To be a little more exact, QueryGrid provides a single execution layer that coordinates analytic processing across systems with a single SQL query without having to move the data, and is able to support multiple file systems and engines in the same workload. While that may sound a little ‘fluffy’ for some, what it actually does under the covers makes a lot of sense from an analytical querying perspective.
More to the point, QueryGrid is likely to come into its own in a Big Data world where architectures comprise multiply different platforms and workloads, whether it’s relational or Hadoop, structured or unstructured, real time or batch. While the company already advocates bringing together its different platforms from an architectural standpoint under its Unified Data Architecture (UDA), by melding together its enterprise data warehousing (EDW) platform Teradata, and its discovery platform Aster, with the poster child of Big Data – Hadoop – it didn’t necessarily have an offering specifically focused on meshing these components together from an analytical processing perspective. So this is where QueryGrid comes in.
But more than this, Teradata wants QueryGrid to act in much the same way as an orchestral conductor. Instead of unifying performers and controlling when different instruments play, it sees QueryGrid as a way to ensure Teradata, Aster and Hadoop all play and sit nicely together from a querying perspective. In essence QueryGrid makes it easier for developers to maintain a more cohesive querying strategy spanning different platforms, by reaching out and integrating with Aster functions such as SQL-MapReduce, graph, Teradata databases, Oracle, and other programming languages such as Perl, Python, R, and Ruby.

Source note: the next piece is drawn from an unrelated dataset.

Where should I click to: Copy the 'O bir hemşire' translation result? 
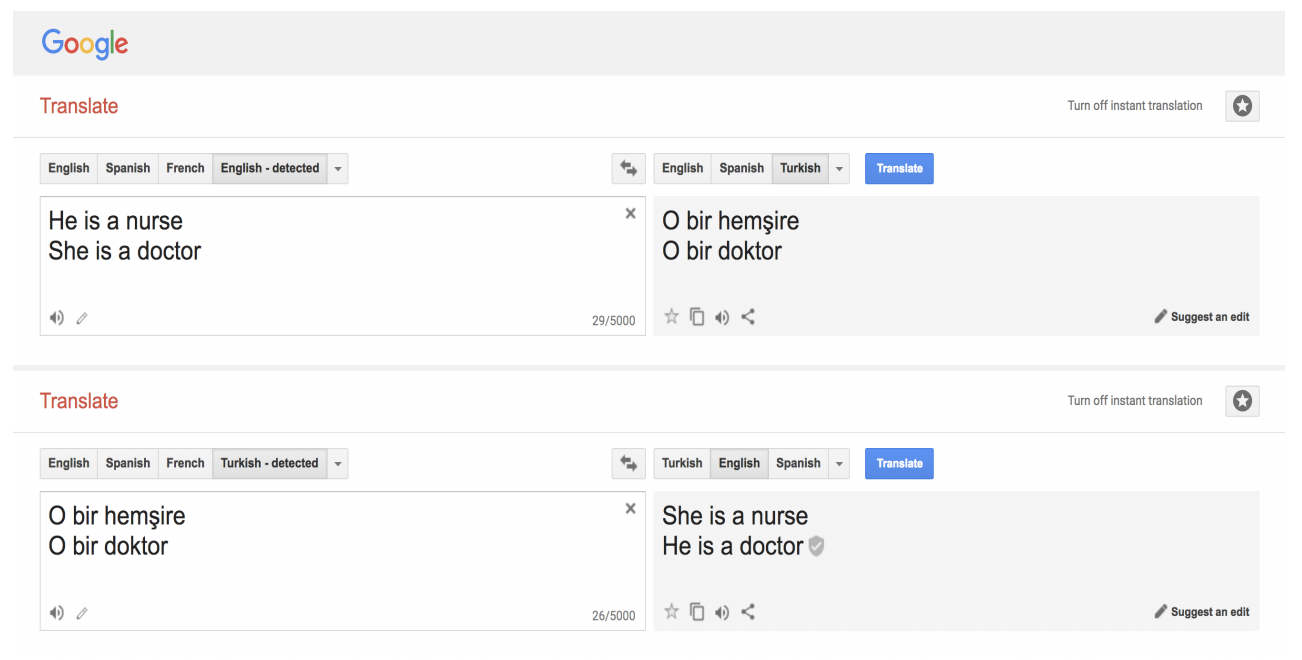coord(697,317)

QueryGrid is most likely targeted at Teradata’s existing EDW customers – those that already have a big investment in SQL-based data warehousing but at the same time want to embrace and bring in other Big Data technologies into the fold, specifically Hadoop. The promise of QueryGrid is that it can utilise the SQL database skills in many large organisations by enabling them to harness existing investments to surface data without having to move it around (something that usually incurs extra cost and time).
In the longer term though, QueryGrid represents an effort by Teradata to shore up its Hadoop positioning. As we all know, Hadoop is garnering a lot of Big Data attention at the moment by virtue of its ability to store and process large volumes and varied types of data at a lower price point than many traditional data management platforms. For example, Hadoop-based analytic SQL engines such as Cloudera Impala offer a scalable MPP query engine architecture like that of Teradata, except it runs natively in open source Apache Hadoop and utilises cheaper commodity-based hardware.

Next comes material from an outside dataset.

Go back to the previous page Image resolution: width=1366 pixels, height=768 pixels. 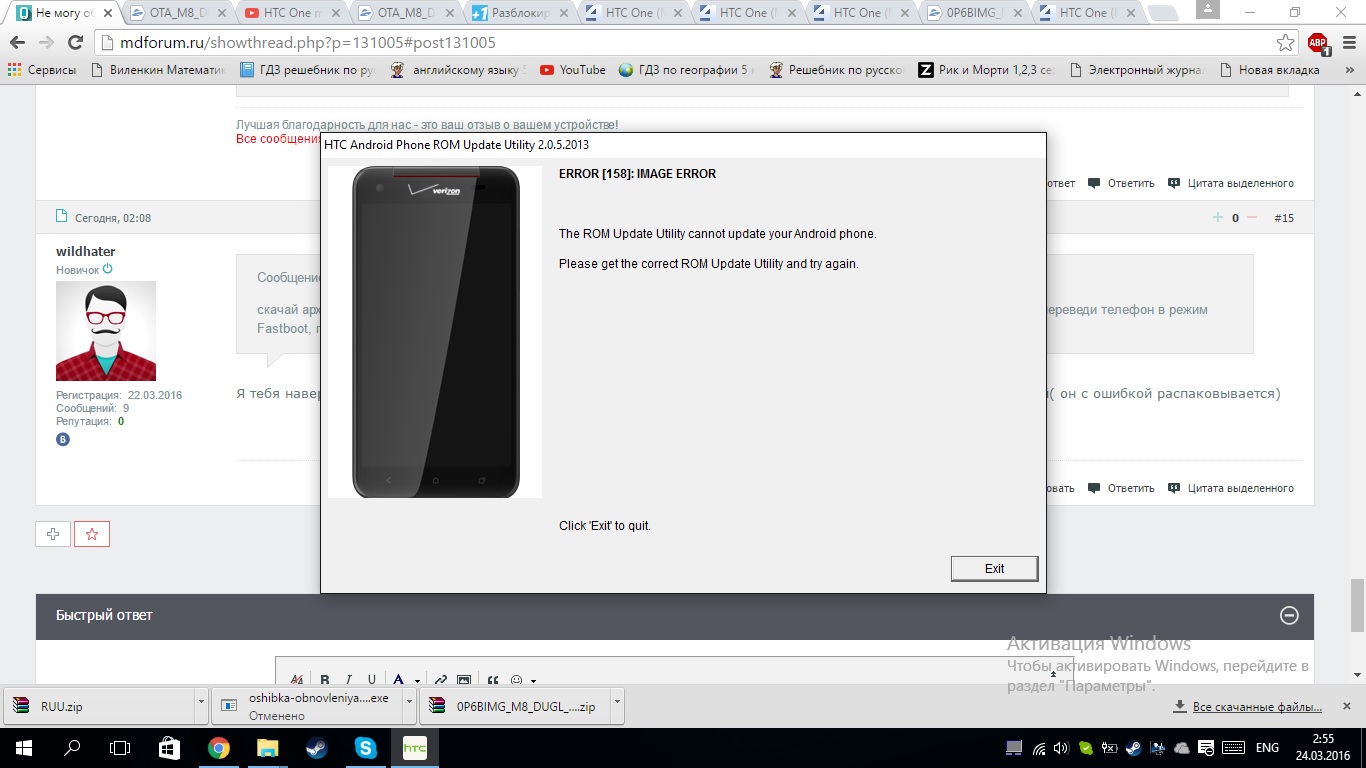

While Hadoop clearly has a complementary role to play against data stored in a curated and consolidated data warehouse such as Teradata, it’s got the potential over the longer term to do much more. And this is why Teradata is keen to carve out is position in this evolving landscape. QueryGrid represents one way in which it can bridge the gap between the world of Teradata and Hadoop and subsequently capitalise on the potential of Big Data while limiting its impact on its core legacy business – data warehousing.